Tahm, I like this approach of honoring our inner selves. If we constantly judge ourselves, we will be constantly lost. Knowing there's a part of ourselves beyond judgment lifts us up. If we can also see others this way, we would be on our way to a kinder world! Of course, being human, we will mess this up sometimes, but as you point out, awareness is the first step, and each time we succeed, we've brought a little more peace to the world.

Cathy Joseph's avatar

You have offered fantastic suggestions, Sandra! I strongly believe everything you wrote to be true.

My personal struggle is not in judging others, though I am sure slip into that mode now and again. Instead, I too often sit in judgment of myself. I work with those thoughts to release them, but some prove more persistent than others. I'm getting better.

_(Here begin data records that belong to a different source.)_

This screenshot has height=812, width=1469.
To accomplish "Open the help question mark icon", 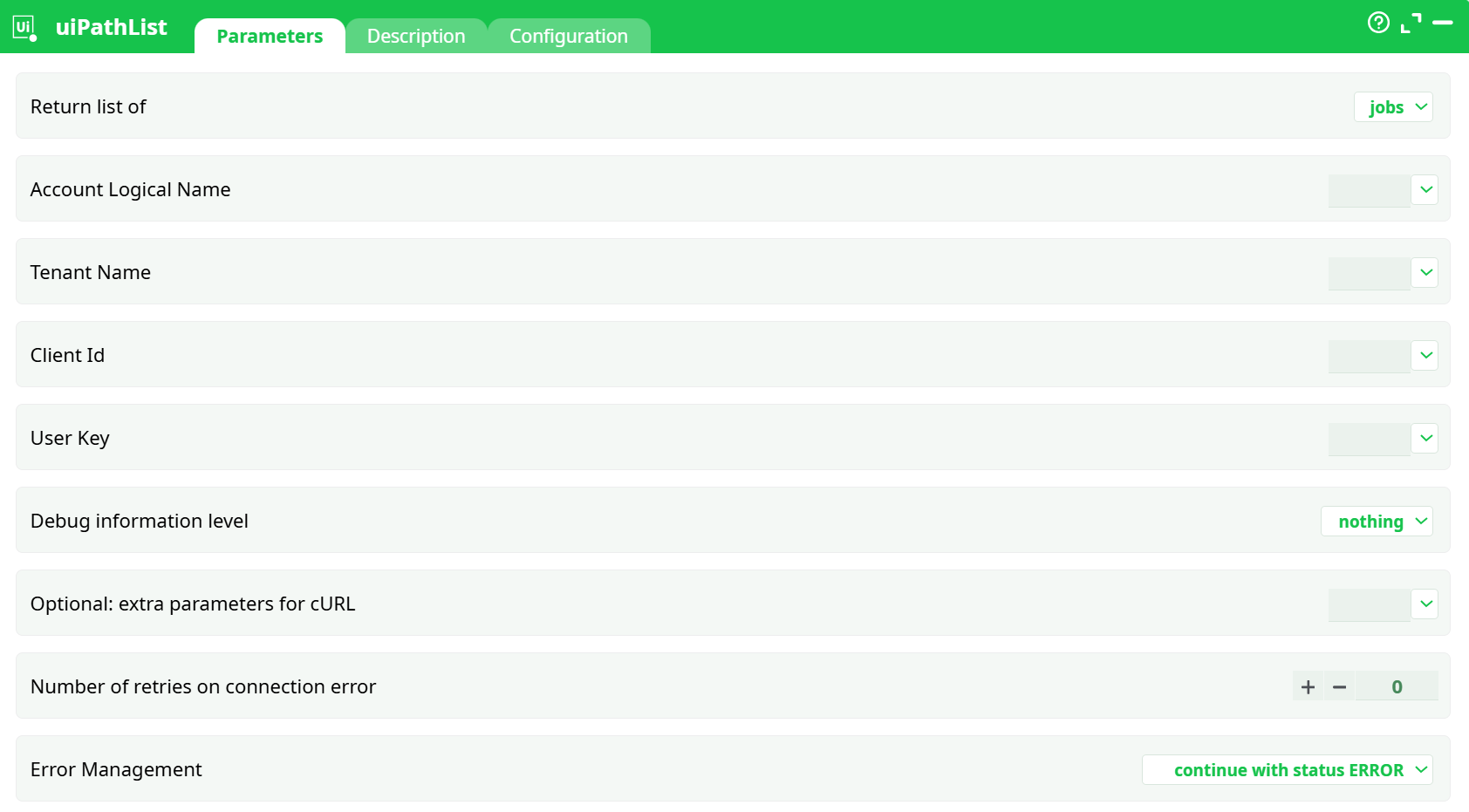I will pyautogui.click(x=1379, y=23).
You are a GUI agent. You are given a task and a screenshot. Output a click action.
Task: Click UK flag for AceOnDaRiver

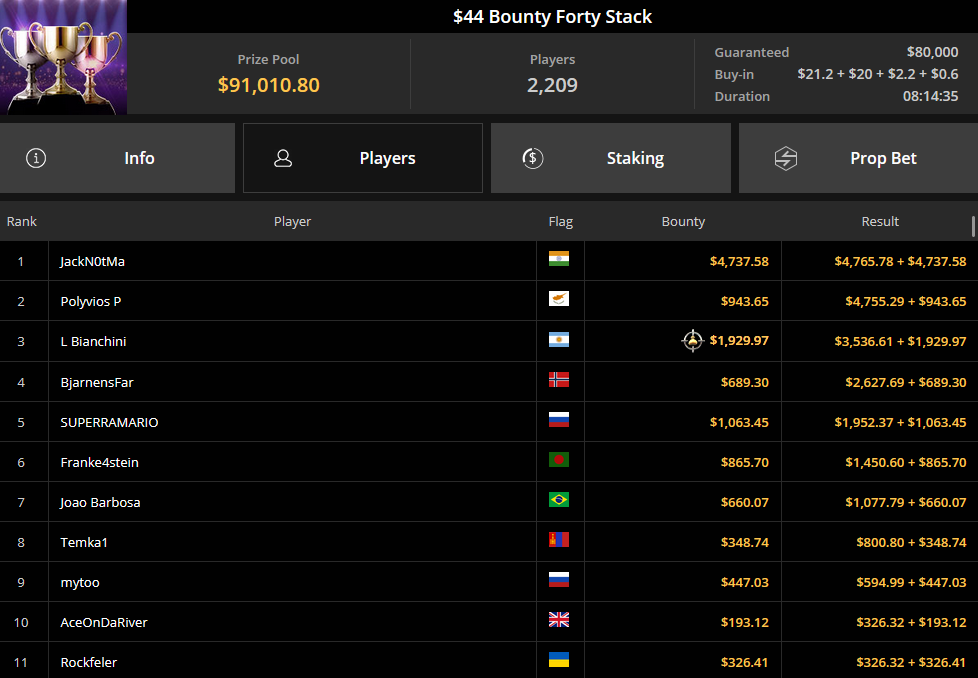(559, 619)
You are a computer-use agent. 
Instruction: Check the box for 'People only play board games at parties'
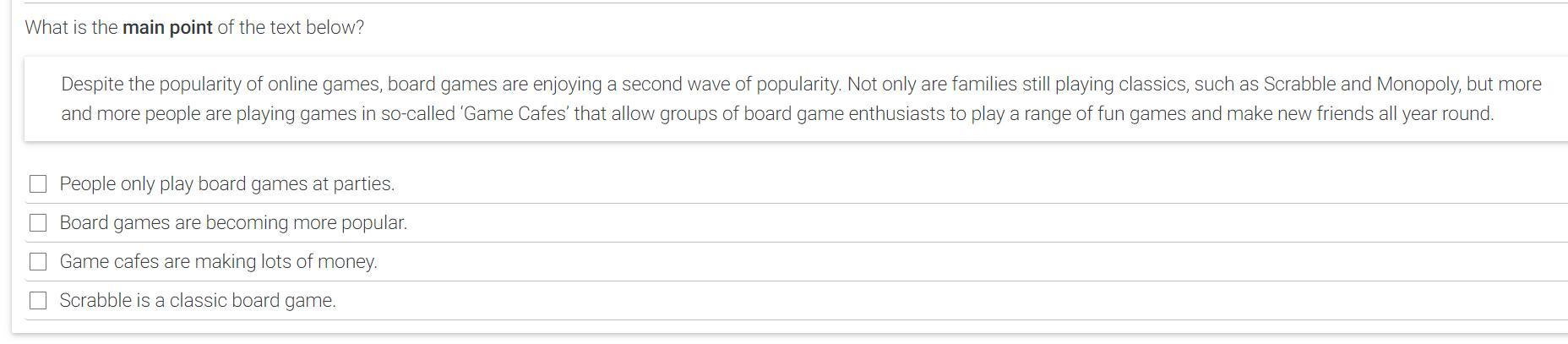click(38, 183)
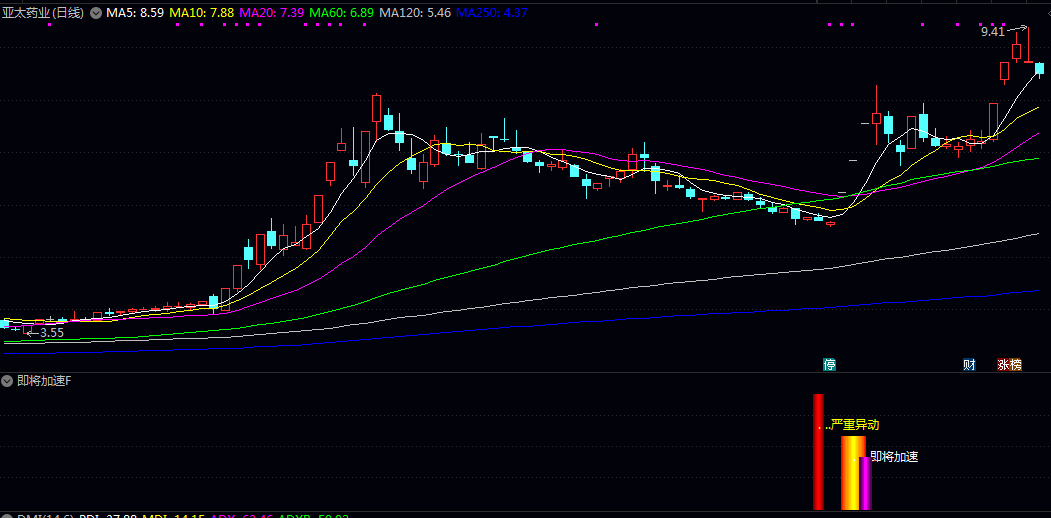The width and height of the screenshot is (1051, 518).
Task: Open the 即将加速F indicator dropdown arrow
Action: (8, 381)
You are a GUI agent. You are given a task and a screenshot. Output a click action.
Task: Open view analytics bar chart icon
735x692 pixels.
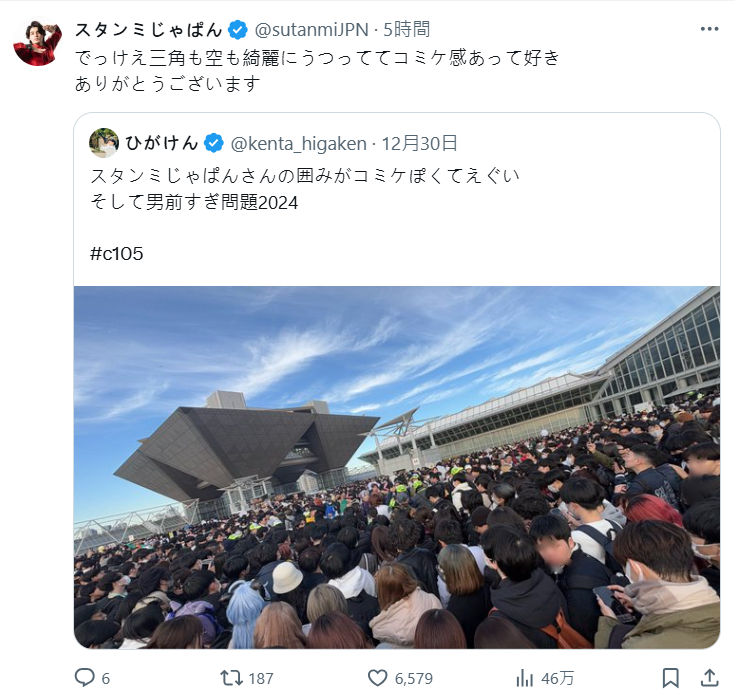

I grew up in a family in which judgment was a default mode of interaction. They judged and derided just about everyone - whether they knew them or not. I came to the understanding ages ago that diminishing others made them feel better about themselves. Of course, they never felt better about themselves. I loved your comment that people judge others so that they do not have to face themselves - shadow and all. It was something that never occurred to me and it was illuminating. I hadn't looked at it as a protection to hide behind. Thank you!

Sandra Pawula's avatar

Cathy, thank you for sharing your personal story about criticism and judgment. It's easy for our inner critic to grow way too big when we live in a judgmental family. I'm so sorry it was like that for you, and I'm inspired that you have gained deep insight into your parents' internal state over the years, so you know their judging wasn't about you. Still, I know how difficult it can be to overcome that inner critic completely. I've struggled with that myself. Yet I know you have managed beautifully. I love how you replace judgment with understanding, which shows us a different and much more nourishing way forward for ourselves and others. Deep gratitude for your presence and sharing.

Cathy Joseph's avatar

Thank you for this, Sandra. Deep gratitude for all your share with us here!

PJ Nelsen's avatar

Thank you to both of you for this conversation. I found myself and my own family dynamics reflected in what you've shared. Gosh, I learned so early how to protect by judging/critiquing others. And yes, that inner critic is so loud at times. Given the messages internalized at young ages, how could it not? And I've lately been in a loop where I've been critiquing a couple of specific people... so longing to control something I can't. And in the midst? The inner critic comes loudly. That part so wants something new (something safer), and as long as I travel the same, worn, unhealthy path, nothing new will arise. Sigh... as you suggest, slowing down... watching, noticing, choosing... so essential. I notice that happening as I read your post and this discussion. Sometimes I need an outside mirror to notice the pattern I'm caught in. Thank you.

Sandra Pawula's avatar

PJ, I deeply appreciate your self-awareness. I know it's not easy to overcome such deep-seated patterns. But I feel your positive intention, and I trust that you will gradually be able to soften this critical aspect as the days go by. Thanks for connecting and sharing so honestly.

Cathy Joseph's avatar

@sandrapawula always offers much to consider. Outside mirrors are so very illuminating.

Thank you, PJ, for sharing your experiences with us!